— begin Record extracts —
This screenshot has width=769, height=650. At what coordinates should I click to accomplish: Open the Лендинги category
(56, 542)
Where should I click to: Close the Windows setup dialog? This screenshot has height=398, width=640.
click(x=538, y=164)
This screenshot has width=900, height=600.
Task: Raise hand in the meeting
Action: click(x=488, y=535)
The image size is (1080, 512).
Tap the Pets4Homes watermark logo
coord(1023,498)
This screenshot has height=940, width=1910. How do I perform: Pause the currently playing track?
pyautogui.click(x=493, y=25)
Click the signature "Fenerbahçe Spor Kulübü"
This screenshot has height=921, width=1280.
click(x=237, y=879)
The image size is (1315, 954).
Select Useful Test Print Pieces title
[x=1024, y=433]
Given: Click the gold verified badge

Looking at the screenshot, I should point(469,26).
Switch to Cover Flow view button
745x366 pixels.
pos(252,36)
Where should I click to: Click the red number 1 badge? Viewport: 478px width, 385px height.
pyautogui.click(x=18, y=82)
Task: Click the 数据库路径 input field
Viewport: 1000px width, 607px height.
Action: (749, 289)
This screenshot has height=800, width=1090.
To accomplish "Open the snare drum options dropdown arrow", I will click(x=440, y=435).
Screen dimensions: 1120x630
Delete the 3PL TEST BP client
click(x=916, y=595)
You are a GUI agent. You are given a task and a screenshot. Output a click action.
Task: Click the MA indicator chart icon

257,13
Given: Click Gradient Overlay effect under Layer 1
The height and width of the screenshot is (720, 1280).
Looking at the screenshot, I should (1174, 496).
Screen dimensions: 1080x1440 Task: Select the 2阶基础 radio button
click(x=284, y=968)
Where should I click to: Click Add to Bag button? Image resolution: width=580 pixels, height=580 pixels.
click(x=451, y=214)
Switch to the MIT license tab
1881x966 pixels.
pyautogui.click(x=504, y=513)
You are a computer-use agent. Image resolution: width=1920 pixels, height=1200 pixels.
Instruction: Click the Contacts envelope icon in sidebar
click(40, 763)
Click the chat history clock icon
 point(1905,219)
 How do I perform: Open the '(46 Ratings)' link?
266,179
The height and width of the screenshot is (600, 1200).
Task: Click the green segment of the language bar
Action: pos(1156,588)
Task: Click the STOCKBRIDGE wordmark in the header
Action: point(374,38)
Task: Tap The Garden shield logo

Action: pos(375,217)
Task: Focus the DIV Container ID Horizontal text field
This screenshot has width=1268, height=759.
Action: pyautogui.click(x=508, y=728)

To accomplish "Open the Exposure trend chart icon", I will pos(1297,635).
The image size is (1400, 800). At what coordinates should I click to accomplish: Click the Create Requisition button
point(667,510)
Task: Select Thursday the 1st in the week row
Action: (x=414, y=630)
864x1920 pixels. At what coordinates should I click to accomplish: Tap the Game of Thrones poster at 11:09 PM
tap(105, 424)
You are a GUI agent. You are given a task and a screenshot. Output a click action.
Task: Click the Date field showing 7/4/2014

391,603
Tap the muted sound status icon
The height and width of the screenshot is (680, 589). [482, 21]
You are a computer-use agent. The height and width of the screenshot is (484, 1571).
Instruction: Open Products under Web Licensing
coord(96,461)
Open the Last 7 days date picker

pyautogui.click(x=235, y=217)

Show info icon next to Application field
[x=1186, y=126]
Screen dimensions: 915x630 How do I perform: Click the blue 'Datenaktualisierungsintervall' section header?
— end Record extracts —
> _What needs to be done_
Copy out the entries from the line with "Open the Last 7 days date picker" up to and including the final line of the entries, reproducing every character.

> _Solution for this exercise_
Open the Last 7 days date picker

pyautogui.click(x=235, y=217)

Show info icon next to Application field
[x=1186, y=126]
Screen dimensions: 915x630 How do I perform: Click the blue 'Datenaktualisierungsintervall' section header?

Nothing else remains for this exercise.